Born in Worcestershire, UK, George Williamson trained at Elmhurst School for dance and the English National Ballet School. Upon graduation in 2010 he joined Polish National Ballet. Whilst at English National Ballet School G. Williamson won the Choreographic Competition for three consecutive years. “Firebird” was his first commission for English National Ballet receiving its world premiere at the London Coliseum in 2012. G. Williamson was appointed Associate Artist of English National Ballet by Tamara Rojo in 2012.
G. Williamson’s main task while working on the production was to tell the mythical story of Eglė in a way that would be very understandable to everyone: “The final scene, when Eglė turns herself and her children into trees, served as the biggest inspiration behind all of the work that was done.” According to the choreographer, it was extremely important to closely follow Eglė’s transformation from a naïve girl that we see in the beginning to a strong woman in the finale, who is capable of making very difficult decisions. “I wish this ballet to be available to everyone – not just adults, who would maybe prefer a more abstract scenic language, but also to children and teens.”
Kristina Gudžiūnaitė, one of the performers of the principal role of Eglė, revealed that the choreographic language of this version is close to neoclassicism. She also emphasized the importance of her character’s “psychological background” and its progression, which she develops not only by herself, but also through partnership with Genadij Žukovskij who performs Žilvinas. “We’ve performed as a principal couple in several productions before this one, and thus we have a strong connection on stage – it helps a lot and each time it feels like we’re helping each other to grow”.

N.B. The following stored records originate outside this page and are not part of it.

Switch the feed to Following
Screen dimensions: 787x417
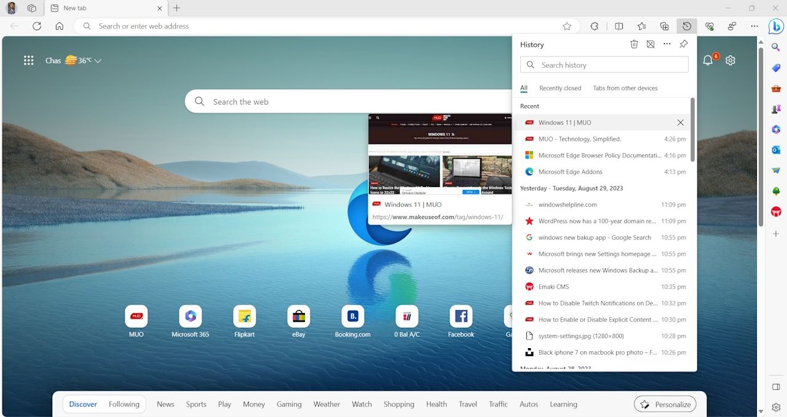(x=124, y=404)
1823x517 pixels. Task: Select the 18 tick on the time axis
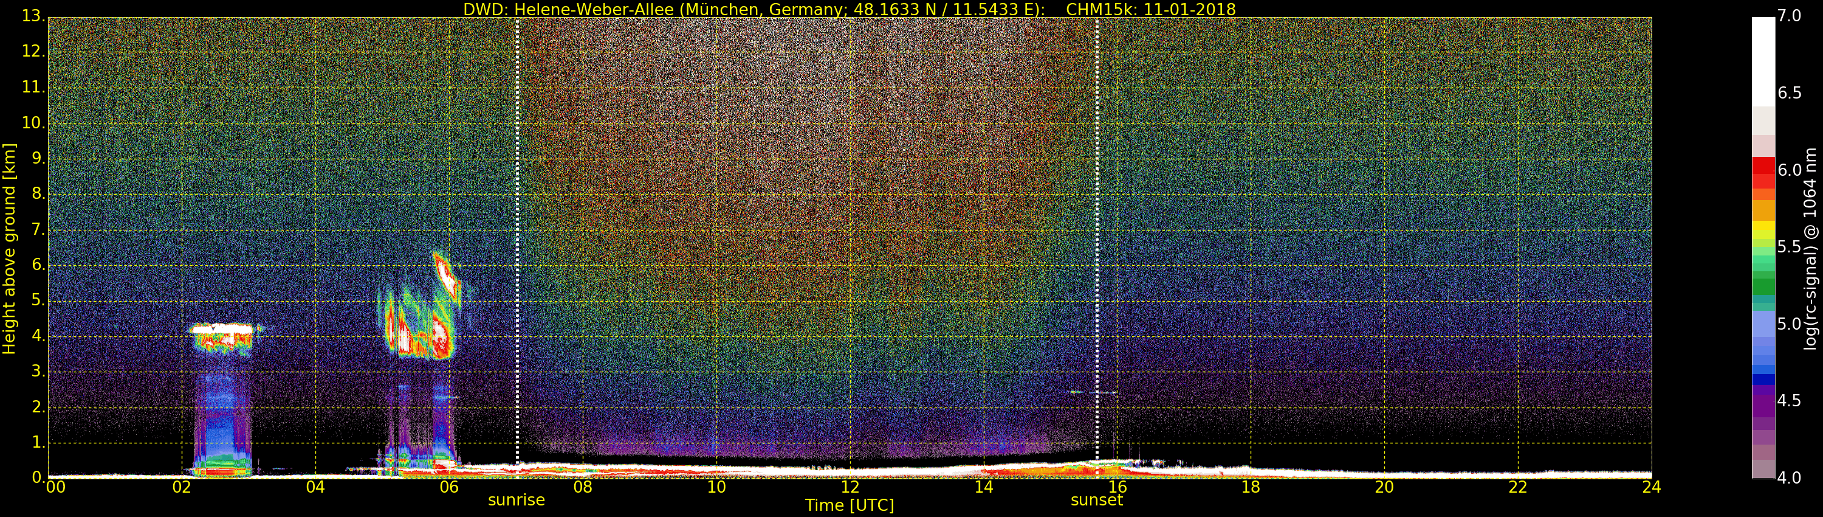click(x=1250, y=487)
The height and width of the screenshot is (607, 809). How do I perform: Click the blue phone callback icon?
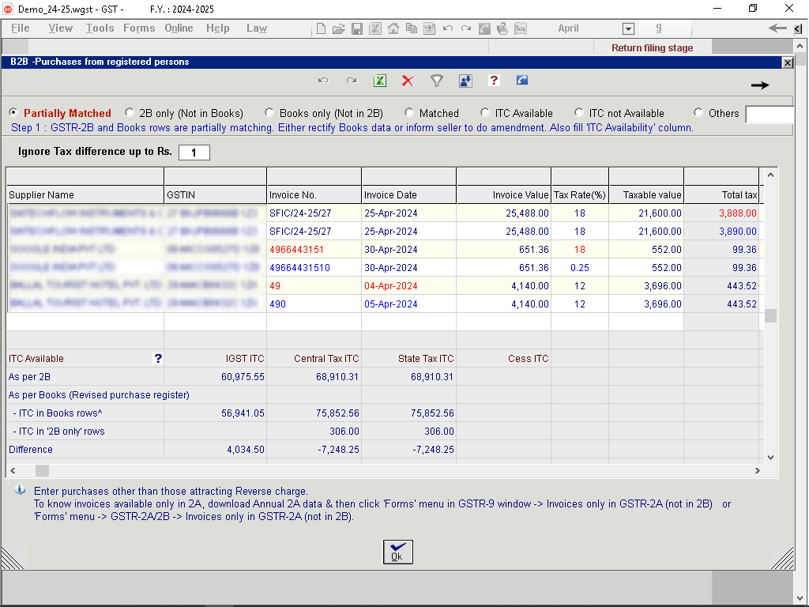522,81
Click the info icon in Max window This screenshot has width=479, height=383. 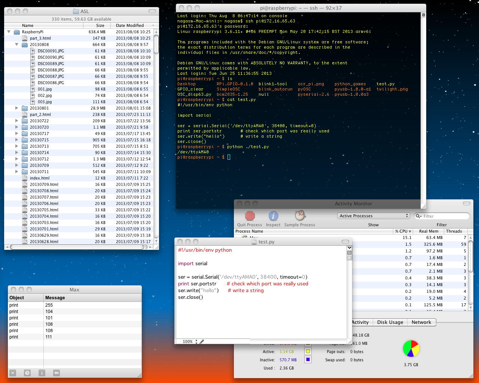[x=42, y=373]
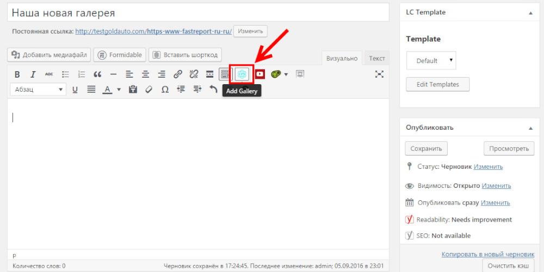544x272 pixels.
Task: Click the insert link chain icon
Action: (177, 74)
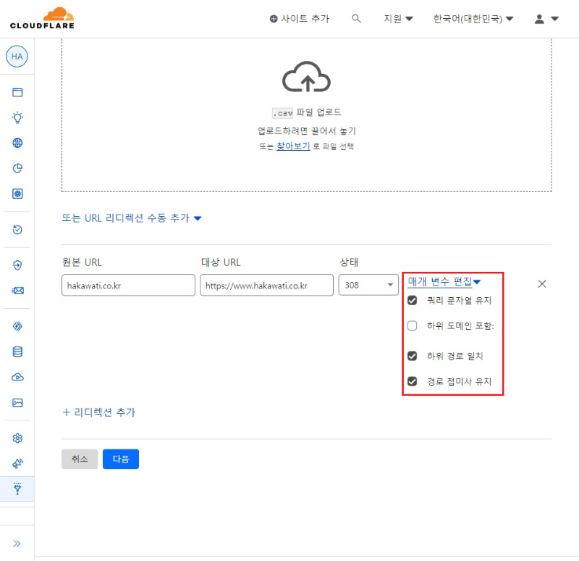
Task: Select the Security shield icon in sidebar
Action: coord(17,265)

Music director and conductor of “Eglė the Queen of Grass Snakes” David Geringas revealed that it was his long-time dream to conduct this score by E. Balsys. “I even used to dream the love leitmotif at night. I fell in love with the music of this ballet, and this feeling is now becoming even stronger, especially when I see Kistina performing on the stage,” – gallantly joked the maestro.
The Lithuanian cellist and conductor David Geringas belongs to the musical elite of today. An unusually broad repertoire from the early Baroque to the contemporary is testament to the flexibility and curiosity of the artist. His intellectual rigor, his stylistic versatility, his melodic feeling, and the sensuousness of his tone have brought him praise the world over. The Rostropovich pupil and gold-medal winner of the 1970 Tchaikovsky Competition can now look back on a career that has spanned decades.
Maestro assured that he fully accepted the interpretation presented by a young choreographer and admitted it might be unexpected to some viewers. “I don’t think it’s necessary to show just what is expected to be seen. True art is always something that no one is hoping for – the expected is always boring. And if the final result manages to shake up one’s soul – it is a good sign”.
Premieres of “Eglė the Queen of Grass Snakes” at the LNOBT – on 20, 21 November and 4 December 2015.